The Health and Lifestyle Survey conducted by XYZ Corp collected a comprehensive dataset from 4,200 participants to analyze health behaviors and lifestyle choice patterns. The survey aimed to understand correlations between physical activity, dietary habits, sleep quality, stress levels, and overall health assessments among diverse individuals. This analysis will use measures of central tendency and measures of Dispersion to summarize and interpret the dataset, providing insights into the general health trends within the population.
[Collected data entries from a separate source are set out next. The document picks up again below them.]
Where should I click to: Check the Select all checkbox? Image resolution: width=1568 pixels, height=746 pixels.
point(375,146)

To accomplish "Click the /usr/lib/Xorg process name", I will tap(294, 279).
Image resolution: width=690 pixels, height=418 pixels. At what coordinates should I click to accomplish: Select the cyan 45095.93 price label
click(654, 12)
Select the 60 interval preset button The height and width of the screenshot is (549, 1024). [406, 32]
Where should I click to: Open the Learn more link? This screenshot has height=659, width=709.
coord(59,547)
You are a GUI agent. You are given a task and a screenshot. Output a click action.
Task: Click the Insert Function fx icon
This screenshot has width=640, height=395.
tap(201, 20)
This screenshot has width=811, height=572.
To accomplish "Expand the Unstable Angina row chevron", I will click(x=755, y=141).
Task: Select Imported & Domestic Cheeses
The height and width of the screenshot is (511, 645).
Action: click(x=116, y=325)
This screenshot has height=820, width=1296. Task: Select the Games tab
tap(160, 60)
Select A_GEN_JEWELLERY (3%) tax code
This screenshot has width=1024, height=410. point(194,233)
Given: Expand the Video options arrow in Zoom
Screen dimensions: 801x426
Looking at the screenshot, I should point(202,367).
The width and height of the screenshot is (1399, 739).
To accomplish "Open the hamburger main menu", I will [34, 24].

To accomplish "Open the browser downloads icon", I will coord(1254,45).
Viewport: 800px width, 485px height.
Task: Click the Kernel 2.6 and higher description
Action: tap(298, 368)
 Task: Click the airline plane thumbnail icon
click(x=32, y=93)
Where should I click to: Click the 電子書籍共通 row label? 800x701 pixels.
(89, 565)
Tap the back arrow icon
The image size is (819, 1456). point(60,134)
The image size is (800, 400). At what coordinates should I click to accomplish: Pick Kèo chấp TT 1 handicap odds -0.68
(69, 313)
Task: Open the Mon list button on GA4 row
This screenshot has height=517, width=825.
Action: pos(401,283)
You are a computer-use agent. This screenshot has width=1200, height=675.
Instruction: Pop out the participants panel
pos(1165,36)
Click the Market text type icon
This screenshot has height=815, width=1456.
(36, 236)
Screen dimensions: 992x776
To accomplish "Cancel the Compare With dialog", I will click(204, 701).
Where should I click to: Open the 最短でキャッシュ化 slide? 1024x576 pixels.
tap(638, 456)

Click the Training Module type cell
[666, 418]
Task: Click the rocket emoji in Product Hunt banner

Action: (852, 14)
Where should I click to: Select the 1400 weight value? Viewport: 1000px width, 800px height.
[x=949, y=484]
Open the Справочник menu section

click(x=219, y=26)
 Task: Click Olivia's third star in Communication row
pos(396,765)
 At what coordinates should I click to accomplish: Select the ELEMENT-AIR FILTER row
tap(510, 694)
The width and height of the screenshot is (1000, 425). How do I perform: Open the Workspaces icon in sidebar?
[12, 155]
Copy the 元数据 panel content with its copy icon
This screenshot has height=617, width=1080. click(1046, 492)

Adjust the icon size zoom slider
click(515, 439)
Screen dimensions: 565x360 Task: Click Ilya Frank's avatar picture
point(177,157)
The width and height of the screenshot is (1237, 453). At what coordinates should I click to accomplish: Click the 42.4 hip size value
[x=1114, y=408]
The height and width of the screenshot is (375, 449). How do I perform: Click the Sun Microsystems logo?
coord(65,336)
The dataset contains the following features:

* **Participant ID**: a Unique identifier for each participant.
* **Physical Activity (hours/week)**: Represents the average number of hours the participant engages in weekly physical activity.
* **Fruits/Veg Servings (servings/day)**: Represents the average number of servings of fruits and vegetables the participant consumes daily.
* **Sleep Quality (score)**: Participants rated their average sleep quality on a scale from 1 (poor) to 10 (excellent).
* **Stress Level (score)**: Participants rated their average stress level on a scale from 1 (low) to 10 (high).
* **Overall Health (score)**: Participant's overall self-assessment of their health on a scale from 1 (poor) to 10 (excellent).
* **Diet Type:** Represents the type of diet the participant follows { 'Vegetarian', 'Vegan', 'Meat-Eater', 'Pescatarian', 'Flexitarian' }.
* **Exercise Type Preferred:** Represents the main type of physical activity the participant engages in { 'Cardio', 'Strength Training', 'Yoga/Pilates', 'Sports', 'None'}
* **Work Environment:** Represents the type of work environment of the participant. {'Office', 'Remote', 'Fieldwork', 'Mixed', 'Student'.}
* **Living Area:** Represents the type of area the participant lives in { 'Urban', 'Suburban', 'Rural'}


### **Q1: Load the Health and Lifestyle Survey dataset from "health_lifestyle.csv"**

In [None]:
from google.colab import drive
drive.mount('/content/drive')

Mounted at /content/drive


In [None]:
import pandas as pd

df = pd.read_csv('/content/drive/MyDrive/Colab Notebooks/HealthLifestyle.csv')
df.head(5)

Unnamed: 0,Participant ID,Physical Activity,Fruits/Veg Servings,Sleep Quality,Stress Level,Overall Health,Diet Type,Exercise Type Preferred,Work Environment,Living Area
0,1,4.37,8.65,9,9,2,Pescatarian,Strength Training,Mixed,Suburban
1,2,9.56,2.77,2,3,9,Meat-Eater,Sports,Mixed,Suburban
2,3,7.59,2.13,5,4,8,Vegetarian,Sports,Mixed,Rural
3,4,6.39,9.67,9,5,5,Pescatarian,Strength Training,Remote,Suburban
4,5,2.4,1.97,2,10,1,Pescatarian,,Fieldwork,Suburban


### **Q2: Calculate the mean and median of the "Physical Activity (hours/week)" column**

In [None]:
physical_mean = df['Physical Activity'].mean()
physical_median = df['Physical Activity'].median()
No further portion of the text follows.